A 1/4 sheet sander is tough to beat for the final finishing stages of a project. Also known as a "palm sander", this type of small finish sander is less aggressive than a random orbit sander, and has a scratch pattern that's much more conducive to the final smoothing of a raw wood surface. 1/4 sheet sanders are lightweight, gentle and easy to control with one hand, making them ideal for a variety of finish sanding work, including final smoothing of highly botch-able projects involving thin layers of veneer and delicate edges.

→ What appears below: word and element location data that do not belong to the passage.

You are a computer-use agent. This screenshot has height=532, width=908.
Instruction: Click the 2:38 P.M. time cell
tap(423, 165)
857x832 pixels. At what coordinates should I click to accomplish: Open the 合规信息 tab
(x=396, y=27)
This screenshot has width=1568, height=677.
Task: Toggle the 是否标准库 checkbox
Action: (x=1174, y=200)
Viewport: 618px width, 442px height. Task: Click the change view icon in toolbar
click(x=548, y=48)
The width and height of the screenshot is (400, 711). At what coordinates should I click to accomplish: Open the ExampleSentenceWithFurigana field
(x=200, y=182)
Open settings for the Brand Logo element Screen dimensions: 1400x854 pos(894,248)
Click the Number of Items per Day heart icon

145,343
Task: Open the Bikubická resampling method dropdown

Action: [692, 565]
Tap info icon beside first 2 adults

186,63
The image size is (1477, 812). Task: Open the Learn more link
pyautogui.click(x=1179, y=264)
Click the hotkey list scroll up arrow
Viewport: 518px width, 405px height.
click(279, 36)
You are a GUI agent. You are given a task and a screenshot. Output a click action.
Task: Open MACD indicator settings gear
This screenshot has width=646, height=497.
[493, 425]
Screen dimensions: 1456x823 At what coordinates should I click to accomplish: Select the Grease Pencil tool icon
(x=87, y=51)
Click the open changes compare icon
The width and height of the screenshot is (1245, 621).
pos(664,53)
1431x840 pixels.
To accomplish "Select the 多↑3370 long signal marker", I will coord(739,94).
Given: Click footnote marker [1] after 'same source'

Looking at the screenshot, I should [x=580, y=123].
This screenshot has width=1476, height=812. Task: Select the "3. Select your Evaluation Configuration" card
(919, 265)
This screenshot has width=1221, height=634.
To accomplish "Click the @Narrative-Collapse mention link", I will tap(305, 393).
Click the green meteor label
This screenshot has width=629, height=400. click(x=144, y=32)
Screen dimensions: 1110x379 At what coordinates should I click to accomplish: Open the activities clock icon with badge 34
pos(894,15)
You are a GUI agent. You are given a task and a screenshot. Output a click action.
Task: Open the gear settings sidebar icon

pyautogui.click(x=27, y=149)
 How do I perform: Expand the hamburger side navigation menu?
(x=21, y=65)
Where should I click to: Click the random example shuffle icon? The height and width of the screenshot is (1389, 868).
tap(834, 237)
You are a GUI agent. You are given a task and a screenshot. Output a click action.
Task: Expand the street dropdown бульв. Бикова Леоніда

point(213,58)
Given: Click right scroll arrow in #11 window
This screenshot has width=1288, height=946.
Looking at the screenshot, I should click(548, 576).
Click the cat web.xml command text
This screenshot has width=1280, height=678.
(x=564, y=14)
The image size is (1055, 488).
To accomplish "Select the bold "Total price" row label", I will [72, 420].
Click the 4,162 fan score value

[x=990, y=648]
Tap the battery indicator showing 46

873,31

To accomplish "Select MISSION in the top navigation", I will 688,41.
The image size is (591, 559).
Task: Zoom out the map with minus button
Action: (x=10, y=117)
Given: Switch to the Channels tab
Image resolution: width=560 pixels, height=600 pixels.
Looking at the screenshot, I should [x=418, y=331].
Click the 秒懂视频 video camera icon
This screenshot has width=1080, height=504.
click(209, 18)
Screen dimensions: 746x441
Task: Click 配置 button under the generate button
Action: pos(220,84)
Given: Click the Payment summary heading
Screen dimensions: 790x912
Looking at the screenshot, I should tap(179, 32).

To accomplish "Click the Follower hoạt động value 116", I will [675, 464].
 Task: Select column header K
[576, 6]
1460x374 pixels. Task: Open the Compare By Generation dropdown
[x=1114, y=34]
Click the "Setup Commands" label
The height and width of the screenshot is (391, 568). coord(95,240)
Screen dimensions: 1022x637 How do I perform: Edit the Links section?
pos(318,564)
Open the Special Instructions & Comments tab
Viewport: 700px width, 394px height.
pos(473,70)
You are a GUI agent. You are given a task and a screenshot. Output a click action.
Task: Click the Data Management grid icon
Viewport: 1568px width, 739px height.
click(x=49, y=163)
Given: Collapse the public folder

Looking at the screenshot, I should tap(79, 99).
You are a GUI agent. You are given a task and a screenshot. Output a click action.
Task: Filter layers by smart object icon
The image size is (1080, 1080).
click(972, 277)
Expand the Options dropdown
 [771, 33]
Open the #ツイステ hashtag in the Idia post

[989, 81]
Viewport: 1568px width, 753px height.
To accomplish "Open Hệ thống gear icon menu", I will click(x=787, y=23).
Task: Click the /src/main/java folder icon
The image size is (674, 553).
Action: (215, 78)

But the average 1/4 sheet sander does have one shortcoming: When it comes time to change the paper, the mechanisms that hold the sandpaper in place on most sanders of this type are anything but user-friendly. In case you've never put a piece of sandpaper on a palm sander, here's a typical paper-change procedure, and what's wrong with it:
The first step is to clamp one end of a 1/4 sheet of sandpaper in the sander's hold-down mechanism. That's the easy part. Next, you make an awkward bend in the free end of the paper to get it under the hold-down arm on the other end of the sander. Expect a little slow-down here. To finish up, you hold the sander steady while you stretch the paper tight across the bottom of the sander and push the end of the paper as far as you can into the hold-down clamp (all with one hand) and hold it there while you clamp the end of the paper in place. In short, changing paper on most palm sanders involves an unbidden dexterity test. It's not impossible, but the process is time-consuming, rife with potential for frustration, and of course, has to be repeated every time you need a new piece of sandpaper.
Getting the paper on tight is the most important part of the challenge, and also where you're most likely to fail. It's important because loose paper works against to the sander's very purpose: The "play" between the sander's pad and the sandpaper means that much of the desired orbital movement of the sander will happen between the pad and the back of the sandpaper, instead of where you want it to be - between the abrasive and the surface of the material. The misplaced movement also has an ill effect on the paper. It flexes the clamped-down ends of the sandpaper over and over again, causing them to weaken and tear long before the sandpaper loses its bite.
These are relatively minor problems, but they add up to a major nuisance. That's why we were so happy to see Bosch's new SheetLoc™ Sandpaper Attachment System, a solution that makes changing paper on the new Bosch 1297DK 1/4 Sheet Finishing Sander the simple, speedy task it ought to be. With the SheetLoc system, the rear hold-down arm sticks way down below the surface of sander when it's disengaged, making it easy to get the second end of the sandpaper sheet into the clamping mechanism. And when you engage the mechanism, the hold-down arm pulls the sandpaper up tight against the pad more or less automatically. It takes about half the time to change sandpaper on the Bosch 1297DK that it does with most sanders, and getting the paper up tight against the bottom of the sander is just about foolproof.